:: RECORD EXTRACTS ::
(begin)

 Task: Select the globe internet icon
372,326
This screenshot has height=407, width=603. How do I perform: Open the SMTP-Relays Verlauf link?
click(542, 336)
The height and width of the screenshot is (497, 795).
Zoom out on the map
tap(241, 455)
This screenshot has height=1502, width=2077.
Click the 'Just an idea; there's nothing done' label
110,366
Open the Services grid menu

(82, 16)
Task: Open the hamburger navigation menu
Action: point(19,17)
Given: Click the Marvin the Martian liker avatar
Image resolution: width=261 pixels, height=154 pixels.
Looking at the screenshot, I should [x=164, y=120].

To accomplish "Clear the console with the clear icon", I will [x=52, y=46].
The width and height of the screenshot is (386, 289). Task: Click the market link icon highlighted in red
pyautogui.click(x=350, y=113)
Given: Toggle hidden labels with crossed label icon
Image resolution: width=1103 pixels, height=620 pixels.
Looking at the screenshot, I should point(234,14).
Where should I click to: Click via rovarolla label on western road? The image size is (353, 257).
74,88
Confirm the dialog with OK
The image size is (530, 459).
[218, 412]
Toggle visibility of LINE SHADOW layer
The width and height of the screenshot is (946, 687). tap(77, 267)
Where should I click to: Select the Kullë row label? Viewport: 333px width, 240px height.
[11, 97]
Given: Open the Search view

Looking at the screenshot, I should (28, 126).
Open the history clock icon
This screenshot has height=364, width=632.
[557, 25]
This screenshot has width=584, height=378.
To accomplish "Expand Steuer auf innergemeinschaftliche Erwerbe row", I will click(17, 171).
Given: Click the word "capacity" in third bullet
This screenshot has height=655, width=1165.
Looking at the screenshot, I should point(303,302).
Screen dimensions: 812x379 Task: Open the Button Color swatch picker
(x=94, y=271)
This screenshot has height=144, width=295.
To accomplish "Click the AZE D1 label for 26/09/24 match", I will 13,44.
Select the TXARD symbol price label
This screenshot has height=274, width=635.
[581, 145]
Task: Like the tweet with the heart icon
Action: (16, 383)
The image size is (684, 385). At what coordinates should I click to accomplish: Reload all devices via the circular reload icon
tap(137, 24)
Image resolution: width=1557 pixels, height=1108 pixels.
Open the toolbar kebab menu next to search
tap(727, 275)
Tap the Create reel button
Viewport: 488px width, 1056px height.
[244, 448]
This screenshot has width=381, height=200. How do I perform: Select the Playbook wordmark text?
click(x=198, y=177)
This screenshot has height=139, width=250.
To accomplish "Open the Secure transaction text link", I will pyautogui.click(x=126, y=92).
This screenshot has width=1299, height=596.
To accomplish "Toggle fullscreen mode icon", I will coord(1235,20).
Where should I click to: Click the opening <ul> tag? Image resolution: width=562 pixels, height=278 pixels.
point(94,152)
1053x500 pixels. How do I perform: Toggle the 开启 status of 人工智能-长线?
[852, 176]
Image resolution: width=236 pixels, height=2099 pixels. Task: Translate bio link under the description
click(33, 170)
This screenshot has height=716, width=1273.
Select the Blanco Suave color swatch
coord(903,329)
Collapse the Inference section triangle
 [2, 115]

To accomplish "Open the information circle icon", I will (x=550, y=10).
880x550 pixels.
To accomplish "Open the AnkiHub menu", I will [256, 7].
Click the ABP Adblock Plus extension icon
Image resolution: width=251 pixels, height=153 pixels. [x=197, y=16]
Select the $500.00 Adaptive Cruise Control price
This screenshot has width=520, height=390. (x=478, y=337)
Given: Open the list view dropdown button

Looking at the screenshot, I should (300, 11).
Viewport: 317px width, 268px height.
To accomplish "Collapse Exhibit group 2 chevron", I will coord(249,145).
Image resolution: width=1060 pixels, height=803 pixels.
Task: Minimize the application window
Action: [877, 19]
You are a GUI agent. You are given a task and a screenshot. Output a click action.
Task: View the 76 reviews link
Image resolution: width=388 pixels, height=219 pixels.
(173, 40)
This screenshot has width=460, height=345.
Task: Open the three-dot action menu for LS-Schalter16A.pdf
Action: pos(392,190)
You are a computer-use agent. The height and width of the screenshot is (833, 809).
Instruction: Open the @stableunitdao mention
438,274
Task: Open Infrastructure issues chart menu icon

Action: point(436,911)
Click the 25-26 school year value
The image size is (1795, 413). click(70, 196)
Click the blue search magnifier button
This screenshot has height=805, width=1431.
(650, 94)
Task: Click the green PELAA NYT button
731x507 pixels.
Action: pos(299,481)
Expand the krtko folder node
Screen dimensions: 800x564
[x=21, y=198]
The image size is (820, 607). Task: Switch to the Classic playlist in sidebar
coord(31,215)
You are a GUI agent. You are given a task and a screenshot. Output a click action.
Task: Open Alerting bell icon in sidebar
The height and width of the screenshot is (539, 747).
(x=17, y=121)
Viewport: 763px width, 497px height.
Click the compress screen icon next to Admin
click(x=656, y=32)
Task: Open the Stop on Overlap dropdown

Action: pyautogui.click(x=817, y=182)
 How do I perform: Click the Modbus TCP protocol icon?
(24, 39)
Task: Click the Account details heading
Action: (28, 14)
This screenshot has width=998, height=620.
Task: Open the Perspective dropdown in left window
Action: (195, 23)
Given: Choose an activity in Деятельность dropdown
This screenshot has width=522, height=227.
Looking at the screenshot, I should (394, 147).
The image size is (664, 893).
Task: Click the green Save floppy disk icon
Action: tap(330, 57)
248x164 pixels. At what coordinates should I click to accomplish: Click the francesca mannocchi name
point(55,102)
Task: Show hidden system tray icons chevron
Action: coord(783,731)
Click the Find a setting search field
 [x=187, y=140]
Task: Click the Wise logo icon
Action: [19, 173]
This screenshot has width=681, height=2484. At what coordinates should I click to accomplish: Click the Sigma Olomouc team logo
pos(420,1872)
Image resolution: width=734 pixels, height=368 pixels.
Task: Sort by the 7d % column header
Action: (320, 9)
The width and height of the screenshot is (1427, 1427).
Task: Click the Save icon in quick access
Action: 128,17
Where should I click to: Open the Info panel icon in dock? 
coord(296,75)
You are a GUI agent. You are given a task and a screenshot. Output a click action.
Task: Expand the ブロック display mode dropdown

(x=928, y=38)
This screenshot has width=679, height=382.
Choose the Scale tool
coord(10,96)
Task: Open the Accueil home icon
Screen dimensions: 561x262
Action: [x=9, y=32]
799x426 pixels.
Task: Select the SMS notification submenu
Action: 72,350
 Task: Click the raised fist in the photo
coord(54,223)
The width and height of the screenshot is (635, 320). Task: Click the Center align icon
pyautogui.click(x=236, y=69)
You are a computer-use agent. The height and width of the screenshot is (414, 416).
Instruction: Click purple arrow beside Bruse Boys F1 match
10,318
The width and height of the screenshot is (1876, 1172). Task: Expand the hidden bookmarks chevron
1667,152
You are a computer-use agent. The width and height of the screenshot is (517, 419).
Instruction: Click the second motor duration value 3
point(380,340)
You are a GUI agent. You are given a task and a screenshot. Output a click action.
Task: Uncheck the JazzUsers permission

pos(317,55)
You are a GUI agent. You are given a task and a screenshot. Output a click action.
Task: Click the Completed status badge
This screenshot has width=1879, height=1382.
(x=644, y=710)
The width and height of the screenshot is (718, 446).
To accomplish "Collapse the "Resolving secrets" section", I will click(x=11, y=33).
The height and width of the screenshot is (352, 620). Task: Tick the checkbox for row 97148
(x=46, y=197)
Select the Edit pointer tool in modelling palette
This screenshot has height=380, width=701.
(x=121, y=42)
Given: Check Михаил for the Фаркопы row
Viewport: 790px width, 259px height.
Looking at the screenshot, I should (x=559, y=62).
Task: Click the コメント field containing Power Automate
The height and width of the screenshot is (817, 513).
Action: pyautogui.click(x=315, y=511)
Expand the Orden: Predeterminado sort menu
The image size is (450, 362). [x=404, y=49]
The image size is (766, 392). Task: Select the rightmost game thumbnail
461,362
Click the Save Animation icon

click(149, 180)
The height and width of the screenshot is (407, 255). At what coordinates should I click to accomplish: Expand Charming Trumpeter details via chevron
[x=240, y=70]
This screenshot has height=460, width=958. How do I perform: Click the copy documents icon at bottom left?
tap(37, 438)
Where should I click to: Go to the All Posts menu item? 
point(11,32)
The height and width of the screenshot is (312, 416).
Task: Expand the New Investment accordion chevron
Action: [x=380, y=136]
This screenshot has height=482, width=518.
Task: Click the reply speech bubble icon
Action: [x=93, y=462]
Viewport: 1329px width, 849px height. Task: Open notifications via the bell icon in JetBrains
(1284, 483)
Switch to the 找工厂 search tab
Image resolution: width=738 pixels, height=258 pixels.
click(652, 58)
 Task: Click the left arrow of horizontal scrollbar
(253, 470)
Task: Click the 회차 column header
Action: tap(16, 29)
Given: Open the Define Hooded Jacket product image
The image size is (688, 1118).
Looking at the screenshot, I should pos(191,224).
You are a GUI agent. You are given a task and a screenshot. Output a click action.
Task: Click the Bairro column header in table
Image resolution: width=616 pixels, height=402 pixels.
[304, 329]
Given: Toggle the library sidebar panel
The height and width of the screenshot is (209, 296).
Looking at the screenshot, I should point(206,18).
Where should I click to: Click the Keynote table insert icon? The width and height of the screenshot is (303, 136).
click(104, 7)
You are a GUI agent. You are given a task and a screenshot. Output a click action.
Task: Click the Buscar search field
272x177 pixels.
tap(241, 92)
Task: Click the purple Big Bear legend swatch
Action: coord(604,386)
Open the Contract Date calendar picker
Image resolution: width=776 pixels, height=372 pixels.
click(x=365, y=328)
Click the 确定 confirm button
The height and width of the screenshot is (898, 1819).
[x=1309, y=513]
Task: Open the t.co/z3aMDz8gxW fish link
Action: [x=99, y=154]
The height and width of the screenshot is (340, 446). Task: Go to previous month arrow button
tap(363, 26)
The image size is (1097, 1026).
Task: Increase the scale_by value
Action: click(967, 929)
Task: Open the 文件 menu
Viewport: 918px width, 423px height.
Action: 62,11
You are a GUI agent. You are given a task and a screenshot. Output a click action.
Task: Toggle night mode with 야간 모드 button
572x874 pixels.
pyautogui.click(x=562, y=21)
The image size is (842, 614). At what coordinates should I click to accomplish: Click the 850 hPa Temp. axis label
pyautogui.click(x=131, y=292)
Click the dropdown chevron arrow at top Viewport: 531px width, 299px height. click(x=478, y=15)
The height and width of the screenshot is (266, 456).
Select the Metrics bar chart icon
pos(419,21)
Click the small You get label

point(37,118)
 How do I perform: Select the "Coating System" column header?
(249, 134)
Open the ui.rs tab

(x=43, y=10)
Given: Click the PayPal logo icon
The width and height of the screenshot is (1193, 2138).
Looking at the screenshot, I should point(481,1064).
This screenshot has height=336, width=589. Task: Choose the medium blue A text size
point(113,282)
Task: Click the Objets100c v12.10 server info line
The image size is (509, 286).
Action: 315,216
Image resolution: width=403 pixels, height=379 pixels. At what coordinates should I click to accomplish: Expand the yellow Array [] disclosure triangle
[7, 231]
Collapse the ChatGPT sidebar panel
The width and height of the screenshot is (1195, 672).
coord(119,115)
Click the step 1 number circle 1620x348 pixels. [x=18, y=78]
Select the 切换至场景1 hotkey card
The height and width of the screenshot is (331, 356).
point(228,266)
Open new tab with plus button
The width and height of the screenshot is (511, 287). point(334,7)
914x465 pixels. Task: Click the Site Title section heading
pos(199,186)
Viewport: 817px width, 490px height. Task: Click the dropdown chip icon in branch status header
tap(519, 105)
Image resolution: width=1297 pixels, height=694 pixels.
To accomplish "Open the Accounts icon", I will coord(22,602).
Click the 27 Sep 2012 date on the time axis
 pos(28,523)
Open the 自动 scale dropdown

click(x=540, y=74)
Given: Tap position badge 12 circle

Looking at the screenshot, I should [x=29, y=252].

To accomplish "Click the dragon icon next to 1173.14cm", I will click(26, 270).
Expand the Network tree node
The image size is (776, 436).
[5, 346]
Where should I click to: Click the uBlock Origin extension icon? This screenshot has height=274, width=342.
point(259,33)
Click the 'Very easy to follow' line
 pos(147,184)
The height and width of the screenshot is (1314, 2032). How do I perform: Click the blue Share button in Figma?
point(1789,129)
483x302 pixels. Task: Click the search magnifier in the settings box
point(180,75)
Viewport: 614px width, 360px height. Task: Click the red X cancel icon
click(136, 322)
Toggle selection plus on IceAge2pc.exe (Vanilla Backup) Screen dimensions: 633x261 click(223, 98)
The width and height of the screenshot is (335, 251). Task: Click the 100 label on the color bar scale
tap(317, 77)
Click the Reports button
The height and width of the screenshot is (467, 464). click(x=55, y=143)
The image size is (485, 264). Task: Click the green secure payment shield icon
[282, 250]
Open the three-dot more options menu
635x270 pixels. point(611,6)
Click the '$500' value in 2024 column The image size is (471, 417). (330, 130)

(end)

:: AIM OF THE EXERCISE ::
Set out the data above as a numbered list, beginning at its first line and stopping after the line that contains "pyautogui.click(x=350, y=113)". Leave out any blank lines.

:: PROBLEM SOLUTION ::
1.  Task: Select the globe internet icon
2. 372,326
3. This screenshot has height=407, width=603. How do I perform: Open the SMTP-Relays Verlauf link?
4. click(542, 336)
5. The height and width of the screenshot is (497, 795).
6. Zoom out on the map
7. tap(241, 455)
8. This screenshot has height=1502, width=2077.
9. Click the 'Just an idea; there's nothing done' label
10. 110,366
11. Open the Services grid menu
12. (82, 16)
13. Task: Open the hamburger navigation menu
14. Action: point(19,17)
15. Given: Click the Marvin the Martian liker avatar
16. Image resolution: width=261 pixels, height=154 pixels.
17. Looking at the screenshot, I should [x=164, y=120].
18. To accomplish "Clear the console with the clear icon", I will [x=52, y=46].
19. The width and height of the screenshot is (386, 289). Task: Click the market link icon highlighted in red
20. pyautogui.click(x=350, y=113)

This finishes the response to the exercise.